Mel, and Joey were better than ninety five percent of the SF guys, but I must say the SF troops had a couple of prodigies. Rodriquez, and Sergeant Garcia were holy terrors. Even I would not want to fight those two. A spinoff was that we made training modules from the best fighters, and many absorbed the training. Soon, even the worst fighters were people who were holy terrors in personal combat.

 

                                           ****

 

Five months is a long time to spend on a little ship, and it seemed smaller as the days grew longer. We worked on developing the sensors, and deploying them around the solar system. You’d think seeing all the planets would be exciting, but the sensors were usually placed in remote areas of the solar system. Corey had calculated the shortest powered routes so our powered signatures would be reduced.

How does this ship detection work? I asked.

We ascertained we became detectable when you had an unbalanced dimensional field that was rapidly moving away from a strong gravity field. The Horde generally would not investigate occasional movements of one ship.
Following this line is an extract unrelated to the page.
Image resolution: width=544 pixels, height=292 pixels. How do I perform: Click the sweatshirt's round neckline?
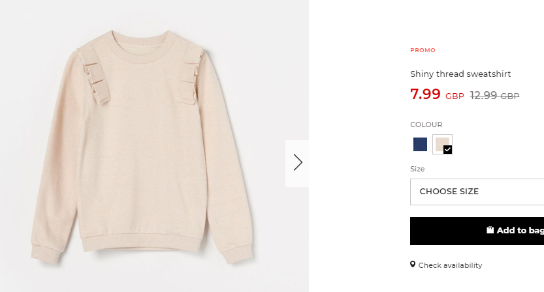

The more ships, the more movement, the faster the movement, or movement in an isolated area would draw their interest, or one of their sycophant race scouts.

Sycophant race scouts?

…Other races that would do anything to stay alive…anything.

SENSOR GLITCH

 

We had turned on our sensor system while in orbit, and it showed overlapping areas of coverage only with shadowed areas near the larger planets. It pretty well covered from just outside the orbit of Mercury to a little shy of 50 AU with a g-zillion scattered Kuiper Belt objects.
Corvette
designed a computer using the Earth components; logged known objects, and looked for changes that were anomalous. The WALLUP’s functions were being redesigned on the fly, and minor items became major issues.